- _Directions_
**1)** In the passage on Genesis 1 and marriage, what name does the Hebrew text use for the Creator God?
**2)** Carry the passage on Genesis 1 and marriage forward from its last sentence.

- _Excerpted passage_
_ _ _ _ _ _ _
The first creation account in Genesis 1 is a broad, comprehensive setting for marriage. Nothing less than the creation and consummation of heaven and earth will satisfy our need for the proper horizon of the sacrament of marriage.
One of the fascinating things about the Bible as we have it – written, curated, and edited over many centuries – is that it begins and ends with the coming together of heaven and earth, as N.T. Wright described in “From Genesis to Revelation”. We are told in Genesis 1 (the first account) and Genesis 2 (the second account) that heaven and earth are made together and, so it seems, should work together. They are supposed to be the twin interlocking spheres of God’s good creation. Nature and Supernature go together. Dualism is not a Christian belief.
So how do heaven and earth, these twin interlocking spheres work together? And how does this help us understand marriage? Genesis 1 shows us a lot of other things that should be complementary and working together. So, we not only have heaven and earth, but we have sea and dry land, plants and animals, and within the animal kingdom we have male and female. Then we have the whole story of Creation climaxing together in the creation of humanity in the image of God, as male and female. We see that story is teaching us the telos of Creation, its goal and proper form. And just as creation has a fundamental harmony and order, each part working with the other, so man and woman are complementary. It is not that man represents heaven and woman represents earth (this was a common mistake in paganism) but rather that these two are created to go together and work together in a complementary fashion, which is true of the creation in its entirety.
Another feature of this account of Creation is that Creator God is called Elohim in the Hebrew text, which is the High God, the Ultimate God, in the Hebrew scriptures. We will need the second account of Creation in Genesis 2 to round out the picture of God as well as round out the picture of creation, especially marriage. But at this point we can pause to make a few important observations:
- Creation is full of binaries, beginning with heaven and earth itself, and climaxes in the binary of humanity as male and female. The story invites us to hold these binaries together in our thinking.
- These binaries are harmonies not antinomies, for the fundamental picture of creation (as opposed to its Ancient Near Eastern context) is one of peace and joy, not battle. God’s good Creation is the product of a loving intention voiced by God. God concludes each phase of his creative act with “it is good.” The final creative act, man as male and female, he calls “very good.”
- The climactic act of creation is made in God’s image and given a role as God’s representative in Creation (1:26-31). The reader, again, is invited to reflect on these couplets together. The idea seems to be marriage is God’s signpost of all that is intended for Creation. A split creation (heaven vs. earth) leads to a split marriage and vice versa.
_ _ _ _ _ _ _
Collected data
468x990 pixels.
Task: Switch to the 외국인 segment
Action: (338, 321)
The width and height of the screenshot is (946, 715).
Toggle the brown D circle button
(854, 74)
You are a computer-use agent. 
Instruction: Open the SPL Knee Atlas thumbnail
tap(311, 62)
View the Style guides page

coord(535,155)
_ _ _ _ _ _ _
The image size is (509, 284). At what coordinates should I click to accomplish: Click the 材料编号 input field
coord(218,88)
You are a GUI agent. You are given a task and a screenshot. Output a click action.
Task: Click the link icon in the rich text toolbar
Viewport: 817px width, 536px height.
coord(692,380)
_ _ _ _ _ _ _
- _Answers to the problems_
**1)** Elohim

**2)**
- Just as the world is dealing with the ecological impact of modern industrialization two centuries after the fact, the pulverization of the human person characteristic of postmodernity will have similar unforeseen consequences. That is because there is an ecology of the human person, there is indeed, a cosmology of marriage. And as Jesus warned us, “what God has joined together let no on put asunder” (Matthew 19:3-6).
- Genesis 1 frames the whole biblical story line with these assertions: God exists as a singular and personal entity; God alone created the world without effort; the world is essentially good in its entirety, especially humans who represent God as His image-bearer; the seventh day is different from all the others and is an especially appropriate time to reflect on these truths. The rest of the bible will develop but never contradict these assertions.
- Four principles of complementary are revealed in Genesis: equal dignity, significant difference, synergetic relation and intergenerational fruition. They are implied in Genesis 1, which sets us up for these principles to be developed later and more fully.
Next we will reflect on how the second Creation account in Genesis 2, complements and completes the cosmological picture of Genesis 1. Repetition with variation is the major literary feature of the Bible and we see it both in the form and content of its message.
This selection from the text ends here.